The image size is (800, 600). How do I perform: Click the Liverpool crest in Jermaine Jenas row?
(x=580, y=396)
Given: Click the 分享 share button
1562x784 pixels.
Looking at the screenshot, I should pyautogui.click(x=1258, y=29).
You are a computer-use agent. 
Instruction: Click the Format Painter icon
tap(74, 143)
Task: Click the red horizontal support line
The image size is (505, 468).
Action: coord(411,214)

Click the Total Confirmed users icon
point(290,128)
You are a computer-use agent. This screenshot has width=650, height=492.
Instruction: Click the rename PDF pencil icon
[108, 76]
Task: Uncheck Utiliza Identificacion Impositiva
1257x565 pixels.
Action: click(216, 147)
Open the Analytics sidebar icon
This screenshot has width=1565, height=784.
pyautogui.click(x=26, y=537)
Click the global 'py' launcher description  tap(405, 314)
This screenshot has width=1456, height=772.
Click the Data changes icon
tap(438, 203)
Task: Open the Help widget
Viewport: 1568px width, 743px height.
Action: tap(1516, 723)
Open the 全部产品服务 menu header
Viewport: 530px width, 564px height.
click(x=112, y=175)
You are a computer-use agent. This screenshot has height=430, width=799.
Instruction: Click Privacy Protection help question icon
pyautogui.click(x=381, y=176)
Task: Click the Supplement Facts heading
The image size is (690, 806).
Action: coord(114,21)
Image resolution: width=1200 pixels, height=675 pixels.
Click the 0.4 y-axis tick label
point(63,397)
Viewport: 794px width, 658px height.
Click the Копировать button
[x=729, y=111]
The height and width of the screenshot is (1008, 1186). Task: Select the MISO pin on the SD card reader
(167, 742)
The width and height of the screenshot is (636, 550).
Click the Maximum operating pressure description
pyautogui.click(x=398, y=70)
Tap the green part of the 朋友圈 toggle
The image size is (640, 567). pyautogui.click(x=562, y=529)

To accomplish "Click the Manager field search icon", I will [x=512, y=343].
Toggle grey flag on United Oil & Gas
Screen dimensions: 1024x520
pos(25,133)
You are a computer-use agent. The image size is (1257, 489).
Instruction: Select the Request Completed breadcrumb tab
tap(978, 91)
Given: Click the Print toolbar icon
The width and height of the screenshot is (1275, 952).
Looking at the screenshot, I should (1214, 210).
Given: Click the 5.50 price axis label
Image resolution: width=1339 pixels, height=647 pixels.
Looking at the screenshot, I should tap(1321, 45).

WHAT YOU NEED TO DO >>
Write out, word for word, the line containing "Click the Maximum" and every line after it to the end of the data above.

FINISHED EXERCISE >>
Click the Maximum operating pressure description
pyautogui.click(x=398, y=70)
Tap the green part of the 朋友圈 toggle
The image size is (640, 567). pyautogui.click(x=562, y=529)

To accomplish "Click the Manager field search icon", I will [x=512, y=343].
Toggle grey flag on United Oil & Gas
Screen dimensions: 1024x520
pos(25,133)
You are a computer-use agent. The image size is (1257, 489).
Instruction: Select the Request Completed breadcrumb tab
tap(978, 91)
Given: Click the Print toolbar icon
The width and height of the screenshot is (1275, 952).
Looking at the screenshot, I should (1214, 210).
Given: Click the 5.50 price axis label
Image resolution: width=1339 pixels, height=647 pixels.
Looking at the screenshot, I should tap(1321, 45).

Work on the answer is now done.